IFComp09 Review: Condemned
The Interactive Fiction Competition is an annual event that’s been running since 1995 (this is the 15th iteration). Anyone can participate, whether by submitting a game or by voting on the entries. I’m doing the latter.
There are major spoilers in the following review; consider yourself forewarned.
(Game: Condemned | Author: A Delusioned Teenager)
I played this game through to the end purely out of a morbid sense of curiosity, which was amply fuelled by the opening—I’m wearing a gag I can’t remove and seem to be about to crucify myself? Well, that sounds like fun… but flippancy aside, it was a good story hook. I’ll now focus on the negatives and return to the positives at the end of the review.
The writing is deceptively bad. Before Condemned, I had played a couple of apparently untested and under-implemented games, and so the presence of full sentences and proper descriptions was initially a relief.
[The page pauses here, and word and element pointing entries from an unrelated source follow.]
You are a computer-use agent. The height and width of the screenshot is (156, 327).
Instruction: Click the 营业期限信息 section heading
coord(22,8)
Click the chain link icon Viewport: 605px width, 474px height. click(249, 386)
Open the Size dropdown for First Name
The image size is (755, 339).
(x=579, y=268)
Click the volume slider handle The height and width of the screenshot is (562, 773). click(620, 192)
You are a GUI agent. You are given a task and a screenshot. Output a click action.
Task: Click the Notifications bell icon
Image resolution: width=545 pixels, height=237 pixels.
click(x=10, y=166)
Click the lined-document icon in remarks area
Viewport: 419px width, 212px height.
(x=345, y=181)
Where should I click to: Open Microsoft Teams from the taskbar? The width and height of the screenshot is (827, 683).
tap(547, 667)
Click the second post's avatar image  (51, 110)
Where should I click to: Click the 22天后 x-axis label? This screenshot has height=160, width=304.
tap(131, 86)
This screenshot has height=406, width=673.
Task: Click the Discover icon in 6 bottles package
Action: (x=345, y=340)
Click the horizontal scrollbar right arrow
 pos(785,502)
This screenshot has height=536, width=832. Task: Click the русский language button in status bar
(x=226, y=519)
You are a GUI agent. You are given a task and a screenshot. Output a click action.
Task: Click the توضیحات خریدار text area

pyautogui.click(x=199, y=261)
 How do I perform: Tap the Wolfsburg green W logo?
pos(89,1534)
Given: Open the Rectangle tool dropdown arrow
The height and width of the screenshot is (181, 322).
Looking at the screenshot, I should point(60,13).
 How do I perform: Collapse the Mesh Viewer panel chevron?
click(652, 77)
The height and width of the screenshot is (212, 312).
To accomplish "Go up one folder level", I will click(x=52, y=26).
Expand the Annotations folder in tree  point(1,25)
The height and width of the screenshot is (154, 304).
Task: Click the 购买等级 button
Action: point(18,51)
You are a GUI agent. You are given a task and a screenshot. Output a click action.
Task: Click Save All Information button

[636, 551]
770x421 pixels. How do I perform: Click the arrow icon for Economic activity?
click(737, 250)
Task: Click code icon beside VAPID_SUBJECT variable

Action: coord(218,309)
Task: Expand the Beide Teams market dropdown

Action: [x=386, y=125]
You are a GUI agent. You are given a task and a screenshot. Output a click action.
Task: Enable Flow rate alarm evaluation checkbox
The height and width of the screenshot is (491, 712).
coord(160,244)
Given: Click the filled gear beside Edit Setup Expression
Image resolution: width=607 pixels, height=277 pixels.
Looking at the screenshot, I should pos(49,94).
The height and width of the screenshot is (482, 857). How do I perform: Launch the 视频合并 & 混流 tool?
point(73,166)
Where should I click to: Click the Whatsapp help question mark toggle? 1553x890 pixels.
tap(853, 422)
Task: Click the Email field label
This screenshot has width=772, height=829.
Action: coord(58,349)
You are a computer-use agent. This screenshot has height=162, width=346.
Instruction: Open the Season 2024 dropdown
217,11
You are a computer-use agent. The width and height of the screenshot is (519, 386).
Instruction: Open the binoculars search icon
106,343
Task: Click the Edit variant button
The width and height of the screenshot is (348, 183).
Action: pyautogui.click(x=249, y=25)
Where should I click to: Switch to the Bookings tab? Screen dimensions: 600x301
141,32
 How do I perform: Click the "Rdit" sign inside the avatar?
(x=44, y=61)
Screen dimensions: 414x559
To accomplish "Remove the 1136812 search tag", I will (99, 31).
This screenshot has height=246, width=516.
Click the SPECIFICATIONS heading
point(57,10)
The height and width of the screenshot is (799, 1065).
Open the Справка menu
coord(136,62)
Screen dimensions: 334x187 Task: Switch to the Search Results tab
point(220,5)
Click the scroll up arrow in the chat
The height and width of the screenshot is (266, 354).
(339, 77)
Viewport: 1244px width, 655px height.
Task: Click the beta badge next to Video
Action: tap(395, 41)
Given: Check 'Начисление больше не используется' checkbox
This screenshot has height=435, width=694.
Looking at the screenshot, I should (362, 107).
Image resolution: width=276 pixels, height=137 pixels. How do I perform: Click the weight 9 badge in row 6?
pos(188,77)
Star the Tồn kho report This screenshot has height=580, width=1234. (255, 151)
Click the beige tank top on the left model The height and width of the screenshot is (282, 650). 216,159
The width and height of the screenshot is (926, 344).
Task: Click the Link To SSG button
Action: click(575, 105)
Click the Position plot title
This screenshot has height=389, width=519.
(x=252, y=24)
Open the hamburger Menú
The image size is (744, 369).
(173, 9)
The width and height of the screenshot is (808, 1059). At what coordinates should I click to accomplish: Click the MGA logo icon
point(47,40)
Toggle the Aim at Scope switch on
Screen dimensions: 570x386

However, on closer inspection, said descriptions were rather oddly written, e.g. “…the bicycles looking down at you in asphyxiated agony…”. It’s also so full of self-loathing that I thought it was a parody (I laughed at the dead bicycles, that’s how heartless I am), but no, it’s sincere. The melodrama is caked on, and I just couldn’t take it seriously.
It’s when you get into the flashbacks that the real problem of Condemned reveals itself: the game is on rails. There are interminably long exposition-laden conversations with your sister, which basically involve you entering ‘g’ and ‘z’ over and over again, and there’s one set path to go down with no way of avoiding it. It should have been a short story, because as it stands it’s not really interactive fiction. The morality is also caked on, incidentally, and the failing here is that the game assumes you’re going along with the whole thing (and sure, if I had then it would have been effective in an intensely depressing kind of way).
Unfortunately, it’s obvious from the start that said sister is going to die/be mutilated horribly/etc at some point (I think you actually tell yourself that you don’t know what you’d do without her…), so I quickly became frustrated with my boneheaded character and his inability to stop acting like an idiot and/or my inability to control his actions sufficiently. Taking the helmet from my sister didn’t feel like a choice, but rather a predestined decision by the author, so I didn’t care when that action ended badly. Of course, a major plot point rests on that action (and a few others), but I felt that it could have been more subtly achieved.
And now for the positives! The implementation is good. I don’t remember finding any jarringly absent descriptions/objects throughout, or any bugs. From the technical side of things, it works. There were also a few genuinely creepy moments in the midst of all the sledgehammer-subtlety and self-flagellation, namely the parts in the house just before the mother and now-horribly-mutilated sister return home. If the author had concentrated on more such events and in a slow but sure undermining of the main character’s grasp on reality, this would have been a more successful narrative.
On reflection, the complete disregard for the writing rule of “show-don’t-tell” was what ruined the plot, the story and ultimately the game for me. All the way through our character’s feelings are painstakingly explained, the back-story and motivations are gone through in minute detail, and the result is that it feels like the game is telling us what to think. Add that to a loss of interactivity and a really dark subject, and you don’t end up with a good game. I’ve recently been replaying Anchorhead, which has many dark moments in it. The difference is that these moments almost always just happen, and the main character doesn’t go on for a paragraph or two about how terrible she feels and how awful her life is. It’s left to the player to decide how he or she will react to the horrible revelations, which is infinitely more effective.
Condemned doesn’t just take away physical interactivity, but also emotional interactivity, and from my perspective that’s the main failing.
Your final line describes pretty much exactly how I felt, too.
Hi Rhian
This is Craig from the Spaceship! project. I’ve just read your reply to my comment, and think it’d be great if you could post your review of the game on IFDB, as we haven’t had a review yet. Apologies for posting this in the wrong section, but the comment box seems to be missing from your Spaceship! review. Feel free to delete this message after you’ve read it, due to it being in the wrong place. Thanks.